> **Exercise brief**
Look for "视频展示 (149, 2358)" in the entries below. Write out that line and all later lines exactly, ending with the final one.

> **Raw data**
%%
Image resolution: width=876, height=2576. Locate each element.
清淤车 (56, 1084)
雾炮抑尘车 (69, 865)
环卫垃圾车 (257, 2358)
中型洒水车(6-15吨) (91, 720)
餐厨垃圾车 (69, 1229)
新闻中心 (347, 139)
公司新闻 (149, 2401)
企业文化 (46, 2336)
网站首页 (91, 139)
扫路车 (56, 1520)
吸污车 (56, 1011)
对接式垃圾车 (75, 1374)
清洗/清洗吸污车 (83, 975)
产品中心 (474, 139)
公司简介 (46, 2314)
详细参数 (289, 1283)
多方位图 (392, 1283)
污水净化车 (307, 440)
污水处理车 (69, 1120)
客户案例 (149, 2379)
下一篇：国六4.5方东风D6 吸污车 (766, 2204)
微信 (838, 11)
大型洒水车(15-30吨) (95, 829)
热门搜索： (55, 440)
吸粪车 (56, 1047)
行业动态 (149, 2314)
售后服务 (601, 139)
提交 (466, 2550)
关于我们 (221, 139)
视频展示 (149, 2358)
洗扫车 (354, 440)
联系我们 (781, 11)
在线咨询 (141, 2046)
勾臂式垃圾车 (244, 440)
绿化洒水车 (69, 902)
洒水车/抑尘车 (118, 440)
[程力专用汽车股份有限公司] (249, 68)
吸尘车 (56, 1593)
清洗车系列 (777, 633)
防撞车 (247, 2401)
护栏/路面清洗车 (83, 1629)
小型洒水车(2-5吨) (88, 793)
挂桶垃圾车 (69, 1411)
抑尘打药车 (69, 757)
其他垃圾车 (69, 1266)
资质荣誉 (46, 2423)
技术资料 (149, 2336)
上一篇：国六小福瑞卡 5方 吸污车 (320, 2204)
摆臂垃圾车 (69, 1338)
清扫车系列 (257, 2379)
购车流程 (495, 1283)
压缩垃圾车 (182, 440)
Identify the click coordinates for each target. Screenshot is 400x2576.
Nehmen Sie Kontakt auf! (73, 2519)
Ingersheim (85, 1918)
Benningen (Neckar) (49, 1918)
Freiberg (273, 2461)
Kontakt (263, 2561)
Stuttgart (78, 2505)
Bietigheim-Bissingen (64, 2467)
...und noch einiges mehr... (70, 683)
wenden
%%
> **Solution to this exercise**
视频展示 (149, 2358)
洗扫车 (354, 440)
联系我们 (781, 11)
在线咨询 (141, 2046)
勾臂式垃圾车 (244, 440)
绿化洒水车 (69, 902)
洒水车/抑尘车 (118, 440)
[程力专用汽车股份有限公司] (249, 68)
吸尘车 (56, 1593)
清洗车系列 (777, 633)
防撞车 (247, 2401)
护栏/路面清洗车 (83, 1629)
小型洒水车(2-5吨) (88, 793)
挂桶垃圾车 (69, 1411)
抑尘打药车 (69, 757)
其他垃圾车 (69, 1266)
资质荣誉 (46, 2423)
技术资料 (149, 2336)
上一篇：国六小福瑞卡 5方 吸污车 (320, 2204)
摆臂垃圾车 (69, 1338)
清扫车系列 (257, 2379)
购车流程 (495, 1283)
压缩垃圾车 (182, 440)
Identify the click coordinates for each target. Screenshot is 400x2576.
Nehmen Sie Kontakt auf! (73, 2519)
Ingersheim (85, 1918)
Benningen (Neckar) (49, 1918)
Freiberg (273, 2461)
Kontakt (263, 2561)
Stuttgart (78, 2505)
Bietigheim-Bissingen (64, 2467)
...und noch einiges mehr... (70, 683)
wenden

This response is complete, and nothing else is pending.